Our final destination before we headed west was the capital Kiev. I was surprised by the sheer size of the temple which was enormous. I gave my experiences with Prabhupada class and there was an audible gasp as I explained my father was Ukrainian from a village in the Lviv region. Afterwards, we had a fabulous hour long kirtan with everyone dancing. It was a wonderful experience. It would take more than a war to dampen the spirits of these inspiring devotees.

As we travelled west out of Kiev it was perturbing to see all of the damage. Every bridge over the busy road was blown up. I just kept uttering about the waste. I couldn’t get over the uselessness of it all and the waste of the precious resources that mother earth provides us with. Trees were missing their upper branches and houses, once again, were missing their roofs if not completely obliterated. A sad drive.

We stopped at the temple in Lviv, to say goodbye to our friends there and to eat the delicious borscht.
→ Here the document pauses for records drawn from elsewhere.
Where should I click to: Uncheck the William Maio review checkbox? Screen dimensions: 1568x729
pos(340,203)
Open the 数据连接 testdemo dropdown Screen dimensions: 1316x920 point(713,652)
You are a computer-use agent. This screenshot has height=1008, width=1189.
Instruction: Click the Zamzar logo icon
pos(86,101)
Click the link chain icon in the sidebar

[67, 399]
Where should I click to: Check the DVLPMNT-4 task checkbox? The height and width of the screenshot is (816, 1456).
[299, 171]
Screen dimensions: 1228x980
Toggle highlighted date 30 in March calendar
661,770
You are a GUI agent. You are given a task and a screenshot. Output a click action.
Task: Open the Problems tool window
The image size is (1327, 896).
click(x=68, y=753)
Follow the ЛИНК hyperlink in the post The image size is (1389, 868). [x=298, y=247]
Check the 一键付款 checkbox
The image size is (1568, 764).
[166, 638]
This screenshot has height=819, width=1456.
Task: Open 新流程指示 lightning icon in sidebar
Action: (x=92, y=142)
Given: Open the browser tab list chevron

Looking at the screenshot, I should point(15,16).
As we left the temple to drive west out of Ukraine and across the Polish border I couldn’t help but notice a railway track running parallel to the road. It occurred to me that that must be how my father left Lviv during World War Two, what to speak of the Jews on their way to Auschwitz and the other camps. I felt myself confronted by a mixture of emotions. Firstly there was a certain relief at leaving a country at war and still be in one piece. Then there was the sadness of the situation we were leaving behind. Then there was the admiration for the devotees who continue in such adverse conditions. Then there was the sorrow of knowing that eleven or twelve devotees had died in the fighting so far plus the two devotees distributing prasadam in the Dombass area. Then there was the gratitude to Srila Prabhupada for giving us the opportunity to go back to Godhead and not be stuck in this material world. Thank you, Srila Prabhupada, for allowing me this wonderful experience with such exulted and determined devotees. The whole adventure was a very humbling encounter seeing first-hand the sacrifices of the Ukrainian devotees as they continued their devotional service.